Computes the multiplicative inverse of this element, failing if the element is zero.

fn sqrt_ratio(num: &Self, div: &Self) -> (Choice, Self)

Computes:

$(\textsf{true}, \sqrt{\textsf{num}/\textsf{div}})$, if $\textsf{num}$ and $\textsf{div}$ are nonzero and $\textsf{num}/\textsf{div}$ is a square in the field;
$(\textsf{true}, 0)$, if $\textsf{num}$ is zero;
$(\textsf{false}, 0)$, if $\textsf{num}$ is nonzero and $\textsf{div}$ is zero;
$(\textsf{false}, \sqrt{G_S \cdot \textsf{num}/\textsf{div}})$, if $\textsf{num}$ and $\textsf{div}$ are nonzero and $\textsf{num}/\textsf{div}$ is a nonsquare in the field;

where $G_S$ is a non-square.

§Warnings

The choice of root from sqrt is unspecified.
The value of $G_S$ is unspecified, and cannot be assumed to have any specific value in a generic context.

Provided Methods§

fn is_zero(&self) -> Choice

Returns true iff this element is zero.

fn is_zero_vartime(&self) -> bool

Returns true iff this element is zero.

§Security

This method provides no constant-time guarantees. Implementors of the Field trait may optimise this method using non-constant-time logic.

fn cube(&self) -> Self

Cubes this element.

fn sqrt_alt(&self) -> (Choice, Self)

Equivalent to Self::sqrt_ratio(self, one()).

The provided method is implemented in terms of Self::sqrt_ratio.

fn sqrt(&self) -> CtOption<Self>

Returns the square root of the field element, if it is quadratic residue.

The provided method is implemented in terms of Self::sqrt_ratio.

fn pow<S>(&self, exp: S) -> Self
where S: AsRef<[u64]>,

Exponentiates self by exp, where exp is a little-endian order integer exponent.

§Guarantees

This operation is constant time with respect to self, for all exponents with the same number of digits (exp.as_ref().len()).

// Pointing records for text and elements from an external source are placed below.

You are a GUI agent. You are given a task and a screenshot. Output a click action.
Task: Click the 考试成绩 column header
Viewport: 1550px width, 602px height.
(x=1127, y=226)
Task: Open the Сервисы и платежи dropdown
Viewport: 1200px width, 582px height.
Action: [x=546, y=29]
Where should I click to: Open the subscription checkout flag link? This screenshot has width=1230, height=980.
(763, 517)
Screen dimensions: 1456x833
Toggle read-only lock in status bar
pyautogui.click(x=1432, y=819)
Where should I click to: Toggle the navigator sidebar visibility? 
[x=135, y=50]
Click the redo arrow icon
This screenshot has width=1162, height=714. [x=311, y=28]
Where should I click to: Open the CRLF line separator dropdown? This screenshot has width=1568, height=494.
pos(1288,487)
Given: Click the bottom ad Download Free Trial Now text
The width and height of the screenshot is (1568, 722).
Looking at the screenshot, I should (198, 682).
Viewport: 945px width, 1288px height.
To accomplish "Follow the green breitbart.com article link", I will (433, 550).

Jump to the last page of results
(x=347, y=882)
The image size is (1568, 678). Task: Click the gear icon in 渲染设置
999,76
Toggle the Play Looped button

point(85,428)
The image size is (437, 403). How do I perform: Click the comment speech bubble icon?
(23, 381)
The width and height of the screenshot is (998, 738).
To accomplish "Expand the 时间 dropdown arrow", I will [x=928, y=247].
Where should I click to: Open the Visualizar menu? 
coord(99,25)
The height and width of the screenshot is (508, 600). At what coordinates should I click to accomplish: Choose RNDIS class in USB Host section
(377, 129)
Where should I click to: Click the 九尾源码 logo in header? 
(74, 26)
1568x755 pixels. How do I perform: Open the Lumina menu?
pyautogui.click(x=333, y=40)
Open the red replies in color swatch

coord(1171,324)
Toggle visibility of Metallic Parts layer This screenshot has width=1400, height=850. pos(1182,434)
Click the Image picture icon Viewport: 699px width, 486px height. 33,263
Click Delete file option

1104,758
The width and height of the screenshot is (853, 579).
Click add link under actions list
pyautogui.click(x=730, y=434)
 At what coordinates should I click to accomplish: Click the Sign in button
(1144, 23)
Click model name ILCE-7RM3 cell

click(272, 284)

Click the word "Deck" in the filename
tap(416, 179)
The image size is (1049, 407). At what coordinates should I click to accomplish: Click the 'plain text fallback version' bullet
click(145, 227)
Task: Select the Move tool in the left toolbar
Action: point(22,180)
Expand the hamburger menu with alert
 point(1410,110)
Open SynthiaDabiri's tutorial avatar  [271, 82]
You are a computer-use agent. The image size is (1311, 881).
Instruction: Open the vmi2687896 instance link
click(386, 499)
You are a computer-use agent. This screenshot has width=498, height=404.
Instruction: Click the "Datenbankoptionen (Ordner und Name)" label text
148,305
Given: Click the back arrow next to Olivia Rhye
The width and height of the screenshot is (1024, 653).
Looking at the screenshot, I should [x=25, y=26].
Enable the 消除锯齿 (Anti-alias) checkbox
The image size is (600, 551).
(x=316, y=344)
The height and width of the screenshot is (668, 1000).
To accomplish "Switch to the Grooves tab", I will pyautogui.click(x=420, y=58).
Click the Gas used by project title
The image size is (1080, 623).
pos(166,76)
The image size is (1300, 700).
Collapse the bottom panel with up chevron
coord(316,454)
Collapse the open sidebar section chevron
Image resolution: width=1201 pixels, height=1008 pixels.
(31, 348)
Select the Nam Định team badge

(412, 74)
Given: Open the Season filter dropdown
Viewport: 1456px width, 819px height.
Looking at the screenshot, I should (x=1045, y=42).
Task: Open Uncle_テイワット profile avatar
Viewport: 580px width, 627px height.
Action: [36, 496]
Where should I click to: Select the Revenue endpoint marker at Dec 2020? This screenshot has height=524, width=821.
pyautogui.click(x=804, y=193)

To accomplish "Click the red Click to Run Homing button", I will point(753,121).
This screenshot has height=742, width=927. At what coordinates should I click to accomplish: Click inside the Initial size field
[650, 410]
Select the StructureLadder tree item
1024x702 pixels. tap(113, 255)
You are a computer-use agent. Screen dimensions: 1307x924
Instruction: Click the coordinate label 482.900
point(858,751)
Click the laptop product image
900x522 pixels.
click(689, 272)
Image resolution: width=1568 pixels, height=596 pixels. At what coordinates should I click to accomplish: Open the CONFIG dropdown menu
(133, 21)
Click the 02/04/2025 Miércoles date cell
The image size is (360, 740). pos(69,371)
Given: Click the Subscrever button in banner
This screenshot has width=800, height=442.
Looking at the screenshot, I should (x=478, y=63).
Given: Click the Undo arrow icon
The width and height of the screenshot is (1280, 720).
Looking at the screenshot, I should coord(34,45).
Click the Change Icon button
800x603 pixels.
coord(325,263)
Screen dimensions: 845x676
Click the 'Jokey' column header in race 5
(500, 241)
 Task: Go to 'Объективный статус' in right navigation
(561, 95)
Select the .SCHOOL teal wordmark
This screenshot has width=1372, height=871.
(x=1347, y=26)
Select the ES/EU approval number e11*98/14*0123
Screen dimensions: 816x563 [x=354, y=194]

It is variable time with respect to the number of digits in the exponent.

fn pow_vartime<S>(&self, exp: S) -> Self
where S: AsRef<[u64]>,

Exponentiates self by exp, where exp is a little-endian order integer exponent.

§Guarantees

This operation is variable time with respect to self, for all exponent. If the exponent is fixed, this operation is effectively constant time. However, for stronger constant-time guarantees, Field::pow should be used.